Race conditions in lazy async primitive init, hard-capped parallel workers, and silent exception swallowing in praisonaiagents core SDK

## Summary

In-depth analysis of `src/praisonai-agents/praisonaiagents` uncovered three architectural gaps that violate the project's stated principles of being **multi-agent safe**, **async-safe**, and **production-ready**. Each is validated with exact file paths, line numbers, and code.

---

## Gap 1: Systemic Race Conditions in Lazy Async Primitive Initialization

### Problem

Six or more locations across the core SDK lazily initialize `asyncio.Lock()` or `asyncio.Semaphore()` using the pattern:

```python
if self._lock is None:
    self._lock = asyncio.Lock()
return self._lock
```

This has **no synchronization**. When two concurrent async tasks (or threads) call the method simultaneously, both pass the `None` check, both create separate primitives, and only the last assignment persists — the other caller holds a reference to a discarded lock that protects nothing.

### Affected Locations

| File | Lines | Method | Primitive |
|---|---|---|---|
| `process/process.py` | 67–71 | `_get_state_lock()` | `asyncio.Lock` |
| `llm/rate_limiter.py` | 110–114 | `_get_lock()` | `asyncio.Lock` |
| `llm/rate_limiter.py` | 116–120 | `_get_api_tokens_lock()` | `asyncio.Lock` |
| `agent/handoff.py` | 465–466 | Inline in `execute()` | `asyncio.Semaphore` (class-level!) |
| `agents/delegator.py` | 157–158 | `_get_semaphore()` | `asyncio.Semaphore` |
| `background/runner.py` | 59–63 | `_get_semaphore()` | `asyncio.Semaphore` |
| `storage/base.py` | 445–450 | `_get_async_lock()` | `asyncio.Lock` |

### Worst Case: `handoff.py:465-466` (Class-Level Variable)

```python
# agent/handoff.py lines 465-466
if self.config.max_concurrent > 0 and Handoff._semaphore is None:
    Handoff._semaphore = asyncio.Semaphore(self.config.max_concurrent)
```

This is a **class-level** variable (`Handoff._semaphore`) with zero synchronization. Multiple concurrent handoff calls from different agents will race to initialize it — each creating a separate `Semaphore` with potentially different `max_concurrent` values. Only the last write wins, and earlier callers hold references to orphaned semaphores.

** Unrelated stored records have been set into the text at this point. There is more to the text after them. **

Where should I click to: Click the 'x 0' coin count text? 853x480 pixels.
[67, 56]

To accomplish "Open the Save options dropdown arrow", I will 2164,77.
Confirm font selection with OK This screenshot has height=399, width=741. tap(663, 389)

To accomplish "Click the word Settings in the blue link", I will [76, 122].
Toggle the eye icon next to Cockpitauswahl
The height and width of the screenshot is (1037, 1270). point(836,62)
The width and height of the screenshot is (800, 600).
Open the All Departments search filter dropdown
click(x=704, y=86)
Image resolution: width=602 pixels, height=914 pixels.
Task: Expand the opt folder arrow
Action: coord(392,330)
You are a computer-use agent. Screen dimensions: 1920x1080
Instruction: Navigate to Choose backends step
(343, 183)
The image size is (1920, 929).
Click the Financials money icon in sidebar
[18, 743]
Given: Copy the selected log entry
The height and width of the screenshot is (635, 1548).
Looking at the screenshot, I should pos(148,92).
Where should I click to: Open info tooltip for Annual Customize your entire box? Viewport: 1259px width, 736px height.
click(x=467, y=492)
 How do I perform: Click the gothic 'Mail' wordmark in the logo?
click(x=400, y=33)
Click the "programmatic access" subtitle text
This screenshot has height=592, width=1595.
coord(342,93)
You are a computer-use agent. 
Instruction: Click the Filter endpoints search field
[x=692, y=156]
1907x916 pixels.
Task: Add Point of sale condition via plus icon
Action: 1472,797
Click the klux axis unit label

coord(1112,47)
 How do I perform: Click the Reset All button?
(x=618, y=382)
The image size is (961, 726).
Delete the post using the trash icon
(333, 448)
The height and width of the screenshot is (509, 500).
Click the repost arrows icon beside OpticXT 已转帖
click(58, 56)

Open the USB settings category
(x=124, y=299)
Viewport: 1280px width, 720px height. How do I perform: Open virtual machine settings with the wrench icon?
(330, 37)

### Another Example: `process/process.py:67-71`

```python
# process/process.py lines 67-71
async def _get_state_lock(self):
    """Get or create the async state lock (must be called from async context)."""
    if self._state_lock is None:          # Task A checks: None ✓
        # Task A suspended here by event loop
        # Task B checks: still None ✓
        self._state_lock = asyncio.Lock()  # Task A creates Lock #1
        # Task B creates Lock #2, overwrites Lock #1
    return self._state_lock                # Task A returns Lock #1, Task B returns Lock #2
```

Note: `process.py` already has a `_state_lock_init = threading.Lock()` (line 49) that was clearly intended for this purpose but is **never used** in `_get_state_lock()`.

### Suggested Fix

Use double-checked locking with the existing threading lock (for `process.py`), or add one where missing:

```python
# process/process.py — fixed
async def _get_state_lock(self):
    if self._state_lock is None:
        with self._state_lock_init:          # Use the existing threading.Lock
            if self._state_lock is None:     # Double-check after acquiring
                self._state_lock = asyncio.Lock()
    return self._state_lock
```

For all other locations, add a `threading.Lock` guard:

```python
# Generic fix pattern for rate_limiter.py, delegator.py, runner.py, storage/base.py
_init_lock = threading.Lock()

def _get_lock(self) -> asyncio.Lock:
    if self._lock is None:
        with self._init_lock:
            if self._lock is None:
                self._lock = asyncio.Lock()
    return self._lock
```

For `handoff.py` class-level semaphore:

```python
# agent/handoff.py — fixed
_semaphore_lock = threading.Lock()

# In execute():
if self.config.max_concurrent > 0 and Handoff._semaphore is None:
    with Handoff._semaphore_lock:
        if Handoff._semaphore is None:
            Handoff._semaphore = asyncio.Semaphore(self.config.max_concurrent)
```

This pattern is already used correctly in `agent/agent.py` (lines 258–298) for `_agent_counter` and `_env_cache_lock`. The fix is to apply the same established pattern consistently.

---

## Gap 2: Workflow Parallel Execution Hard-Capped at 3 Workers, Silently Ignoring User Configuration

### Problem

The `Parallel` workflow pattern and `Loop(parallel=True)` both hard-cap concurrency to **3 workers maximum**, silently overriding any user-specified `max_workers`. The `Parallel` class doesn't even accept a `max_workers` parameter.

### Evidence

**`Parallel` class — no concurrency control at all** (`workflows.py:186-200`):

```python
@dataclass  
class Parallel:
    """Execute multiple steps concurrently and combine results."""
    steps: List = field(default_factory=list)
    
    def __init__(self, steps: List):
        self.steps = steps
    # No max_workers parameter exists
```

**`_execute_parallel()` — hard-coded cap** (`workflows.py:2350`):

```python
effective_workers = min(3, len(parallel_step.steps))  # Cap at 3 to prevent rate limits
```

No way for users to override this. Even if you have 10 independent steps doing non-LLM work (file processing, API calls), you're limited to 3.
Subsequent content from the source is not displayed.